> _TASK DIRECTIONS_: Search the entries for the word "title" and pull out each line that has it.

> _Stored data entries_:
━━━━━━━━━━━━━━━━
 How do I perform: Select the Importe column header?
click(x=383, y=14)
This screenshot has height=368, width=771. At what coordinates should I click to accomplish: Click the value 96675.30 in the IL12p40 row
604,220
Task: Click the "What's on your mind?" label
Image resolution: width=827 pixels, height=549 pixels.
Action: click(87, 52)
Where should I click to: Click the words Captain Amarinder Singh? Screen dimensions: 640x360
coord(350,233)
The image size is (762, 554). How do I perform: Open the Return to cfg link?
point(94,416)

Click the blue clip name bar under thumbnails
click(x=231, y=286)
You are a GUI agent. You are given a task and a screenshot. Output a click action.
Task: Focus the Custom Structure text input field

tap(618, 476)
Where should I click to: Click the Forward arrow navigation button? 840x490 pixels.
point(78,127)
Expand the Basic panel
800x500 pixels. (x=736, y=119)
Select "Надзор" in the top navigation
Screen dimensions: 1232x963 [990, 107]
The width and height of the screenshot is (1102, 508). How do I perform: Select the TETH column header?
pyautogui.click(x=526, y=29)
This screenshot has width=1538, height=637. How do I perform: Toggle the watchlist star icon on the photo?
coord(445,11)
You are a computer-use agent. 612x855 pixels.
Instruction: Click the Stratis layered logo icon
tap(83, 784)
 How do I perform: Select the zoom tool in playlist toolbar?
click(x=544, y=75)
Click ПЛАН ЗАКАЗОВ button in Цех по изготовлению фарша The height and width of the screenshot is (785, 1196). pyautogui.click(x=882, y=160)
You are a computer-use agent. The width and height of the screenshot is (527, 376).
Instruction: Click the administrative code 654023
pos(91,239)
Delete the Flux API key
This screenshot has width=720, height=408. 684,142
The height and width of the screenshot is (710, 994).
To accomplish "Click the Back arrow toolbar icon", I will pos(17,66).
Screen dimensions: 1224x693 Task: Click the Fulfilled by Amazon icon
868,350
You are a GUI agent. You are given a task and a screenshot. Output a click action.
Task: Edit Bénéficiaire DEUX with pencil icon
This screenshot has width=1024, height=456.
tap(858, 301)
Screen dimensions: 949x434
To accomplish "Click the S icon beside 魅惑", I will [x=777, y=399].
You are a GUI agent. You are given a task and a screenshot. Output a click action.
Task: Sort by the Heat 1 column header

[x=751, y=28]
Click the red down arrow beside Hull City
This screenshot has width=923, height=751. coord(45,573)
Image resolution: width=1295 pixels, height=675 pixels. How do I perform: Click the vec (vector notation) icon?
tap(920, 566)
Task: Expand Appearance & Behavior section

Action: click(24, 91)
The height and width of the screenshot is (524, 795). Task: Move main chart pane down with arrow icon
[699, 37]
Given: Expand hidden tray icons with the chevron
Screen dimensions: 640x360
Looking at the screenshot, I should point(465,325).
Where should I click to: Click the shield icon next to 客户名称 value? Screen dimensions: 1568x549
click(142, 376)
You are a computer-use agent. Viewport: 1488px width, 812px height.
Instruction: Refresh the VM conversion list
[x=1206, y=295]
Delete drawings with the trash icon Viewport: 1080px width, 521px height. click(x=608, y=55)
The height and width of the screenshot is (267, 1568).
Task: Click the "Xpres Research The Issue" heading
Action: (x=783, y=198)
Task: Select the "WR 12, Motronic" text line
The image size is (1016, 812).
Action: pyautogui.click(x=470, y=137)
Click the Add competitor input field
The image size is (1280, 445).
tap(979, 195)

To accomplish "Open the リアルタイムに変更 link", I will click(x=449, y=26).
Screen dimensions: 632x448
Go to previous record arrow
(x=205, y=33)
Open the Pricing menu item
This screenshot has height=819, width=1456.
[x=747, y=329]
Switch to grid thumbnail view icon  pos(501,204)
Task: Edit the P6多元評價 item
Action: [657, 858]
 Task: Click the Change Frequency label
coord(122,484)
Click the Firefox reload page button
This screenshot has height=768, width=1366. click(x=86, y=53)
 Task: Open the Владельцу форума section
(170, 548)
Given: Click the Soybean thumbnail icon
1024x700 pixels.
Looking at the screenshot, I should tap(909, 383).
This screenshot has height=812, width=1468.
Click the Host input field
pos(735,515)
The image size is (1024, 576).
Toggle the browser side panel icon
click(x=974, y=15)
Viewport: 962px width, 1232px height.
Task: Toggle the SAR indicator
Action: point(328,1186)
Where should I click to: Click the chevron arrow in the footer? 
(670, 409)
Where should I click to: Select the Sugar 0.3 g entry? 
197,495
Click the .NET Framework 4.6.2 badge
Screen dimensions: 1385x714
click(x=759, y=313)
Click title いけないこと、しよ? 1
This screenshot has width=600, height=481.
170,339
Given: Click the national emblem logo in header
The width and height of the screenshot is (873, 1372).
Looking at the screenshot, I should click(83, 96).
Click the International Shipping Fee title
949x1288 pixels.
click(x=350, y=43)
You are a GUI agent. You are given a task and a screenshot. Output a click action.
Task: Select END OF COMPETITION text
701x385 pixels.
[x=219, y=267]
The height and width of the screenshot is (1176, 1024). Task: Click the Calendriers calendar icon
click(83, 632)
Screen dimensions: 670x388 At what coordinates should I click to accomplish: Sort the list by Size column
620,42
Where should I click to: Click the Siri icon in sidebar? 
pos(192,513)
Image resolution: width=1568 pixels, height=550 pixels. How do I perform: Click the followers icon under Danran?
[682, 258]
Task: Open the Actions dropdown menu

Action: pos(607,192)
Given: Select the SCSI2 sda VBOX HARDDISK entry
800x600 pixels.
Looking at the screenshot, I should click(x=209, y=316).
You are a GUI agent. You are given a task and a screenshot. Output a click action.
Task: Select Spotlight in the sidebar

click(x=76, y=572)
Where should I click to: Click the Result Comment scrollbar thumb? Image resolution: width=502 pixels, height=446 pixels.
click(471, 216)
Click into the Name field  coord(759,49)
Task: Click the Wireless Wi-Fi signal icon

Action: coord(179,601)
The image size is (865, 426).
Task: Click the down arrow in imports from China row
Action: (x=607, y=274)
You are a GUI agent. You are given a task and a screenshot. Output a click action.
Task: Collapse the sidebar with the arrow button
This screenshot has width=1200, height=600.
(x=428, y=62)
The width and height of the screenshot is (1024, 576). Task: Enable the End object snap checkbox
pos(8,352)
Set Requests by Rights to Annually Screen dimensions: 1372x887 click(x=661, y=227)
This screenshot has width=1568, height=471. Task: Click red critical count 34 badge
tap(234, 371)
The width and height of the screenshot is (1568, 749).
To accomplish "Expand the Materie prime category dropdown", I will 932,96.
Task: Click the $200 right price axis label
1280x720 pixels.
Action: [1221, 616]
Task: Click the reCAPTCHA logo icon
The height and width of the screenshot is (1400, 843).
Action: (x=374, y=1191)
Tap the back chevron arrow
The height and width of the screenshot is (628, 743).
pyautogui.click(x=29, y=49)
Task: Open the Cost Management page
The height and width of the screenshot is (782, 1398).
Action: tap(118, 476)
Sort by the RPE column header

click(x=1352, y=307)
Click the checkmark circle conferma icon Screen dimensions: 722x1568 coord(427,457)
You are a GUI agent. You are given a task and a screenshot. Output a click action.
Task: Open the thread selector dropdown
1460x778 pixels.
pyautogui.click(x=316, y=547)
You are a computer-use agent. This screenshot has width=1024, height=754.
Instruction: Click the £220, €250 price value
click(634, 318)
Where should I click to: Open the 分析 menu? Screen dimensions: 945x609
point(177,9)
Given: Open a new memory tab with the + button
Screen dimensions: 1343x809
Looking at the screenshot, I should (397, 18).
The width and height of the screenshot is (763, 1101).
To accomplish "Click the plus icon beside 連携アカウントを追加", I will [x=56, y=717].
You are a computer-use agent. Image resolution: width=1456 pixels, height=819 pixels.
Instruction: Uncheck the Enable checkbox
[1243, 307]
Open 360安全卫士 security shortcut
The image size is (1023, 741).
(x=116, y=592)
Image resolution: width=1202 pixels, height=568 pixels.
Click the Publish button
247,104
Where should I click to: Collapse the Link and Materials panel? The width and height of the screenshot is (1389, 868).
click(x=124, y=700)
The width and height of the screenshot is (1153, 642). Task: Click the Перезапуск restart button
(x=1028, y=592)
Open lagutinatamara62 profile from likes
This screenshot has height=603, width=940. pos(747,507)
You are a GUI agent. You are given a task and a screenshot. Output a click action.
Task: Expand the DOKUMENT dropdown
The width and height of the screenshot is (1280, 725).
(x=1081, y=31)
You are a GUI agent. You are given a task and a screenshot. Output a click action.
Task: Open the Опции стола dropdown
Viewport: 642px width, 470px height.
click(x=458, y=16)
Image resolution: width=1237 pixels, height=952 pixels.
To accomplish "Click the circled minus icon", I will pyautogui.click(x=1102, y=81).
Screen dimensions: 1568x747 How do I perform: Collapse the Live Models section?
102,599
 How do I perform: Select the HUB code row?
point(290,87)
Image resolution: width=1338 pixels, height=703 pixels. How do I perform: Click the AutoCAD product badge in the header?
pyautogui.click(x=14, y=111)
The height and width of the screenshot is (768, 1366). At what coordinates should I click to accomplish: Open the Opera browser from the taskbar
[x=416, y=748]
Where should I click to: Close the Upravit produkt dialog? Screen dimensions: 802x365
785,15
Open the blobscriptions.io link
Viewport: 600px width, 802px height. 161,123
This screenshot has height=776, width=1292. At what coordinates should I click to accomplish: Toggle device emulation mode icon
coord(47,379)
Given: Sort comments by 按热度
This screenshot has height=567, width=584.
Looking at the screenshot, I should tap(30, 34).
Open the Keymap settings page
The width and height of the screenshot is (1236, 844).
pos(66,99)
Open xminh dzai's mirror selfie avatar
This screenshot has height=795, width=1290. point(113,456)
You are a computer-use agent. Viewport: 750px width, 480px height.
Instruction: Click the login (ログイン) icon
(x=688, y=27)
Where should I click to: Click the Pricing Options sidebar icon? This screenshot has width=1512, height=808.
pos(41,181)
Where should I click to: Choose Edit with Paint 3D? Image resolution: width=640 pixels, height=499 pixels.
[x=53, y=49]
━━━━━━━━━━━━━━━━
> _ANSWER_:
Click title いけないこと、しよ? 1
Click the International Shipping Fee title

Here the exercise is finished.